The DSL files can include template arguments to prevent repeating yourself. Anything can be templated by the template keyword at the top of the file. The syntax of templating is as follows:

template stats stats.btmpl.json
template path $0
{
    %stats,
    "query": {
        "format": "medline",
        "path": "%path",
    }
}

In this example, the file stats.btmpl.json contains the section of DSL that will be templated in and $0 refers to the first command line argument to be passed in.

Configuration Items

There are currently 11 different top-level configuration items that may or may not integrate with each other. I have tried my best to describe each of these items and how they can interact with each other.

Query (`query`)

Query formats are specified using the format, the different query formats and options are detailed below. The path to your queries should be specified using path.

`medline`

mapping: Specify a field mapping in the same format as when loading a field mapping into transmute.

`pubmed`

The options for the pubmed format are the same as medline.

`keyword`

A keyword query (just one string of characters per file). No additional options may be specified.

Statistic (`statistic`)

Statistic sources provide common information retrieval methods. They are specified using source. The source component and options are detailed below. groove/boogie does not attempt to configure information retrieval systems (e.g. sources for statistics), only attempt to wrap them in some way. For this reason, you should read how to set up these systems before using boogie. A statistic source can only be configured if query has been configured.

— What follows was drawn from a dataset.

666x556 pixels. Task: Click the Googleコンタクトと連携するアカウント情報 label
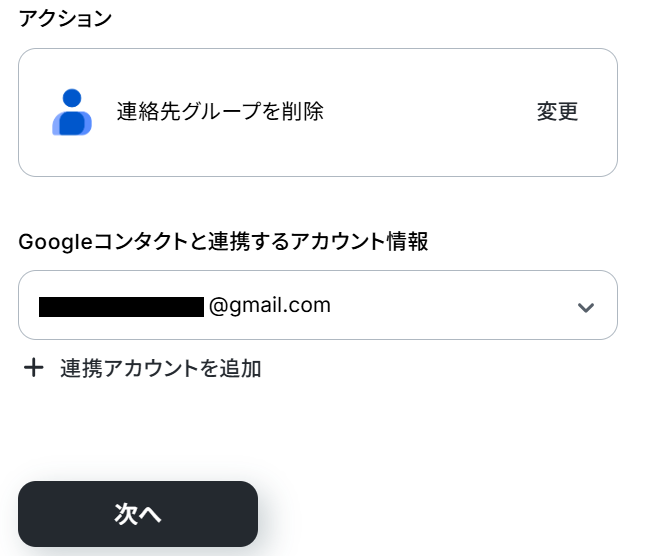pos(223,241)
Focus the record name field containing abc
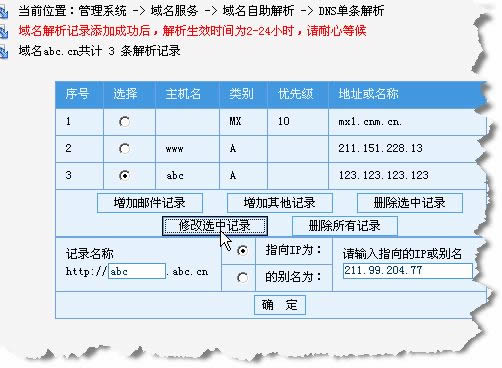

There are currently three configured statistic sources: Elasticsearch, Terrier, and Entrez.

`elasticsearch`

hosts: Specify a list of Elasticsearch urls (e.g. http://example.com:9200)
index: Elasticsearch index to run experiments on.
document_type: Elasticsearch document type.
field: Field to search on (for keyword queries).
analyser: Specify a preconfigured analyser for term vectors/analyse transformation.
analyse_field: Specify the field to be analysed for term vectors/analyse transformation.
scroll: Specify whether to scroll or not (true/false).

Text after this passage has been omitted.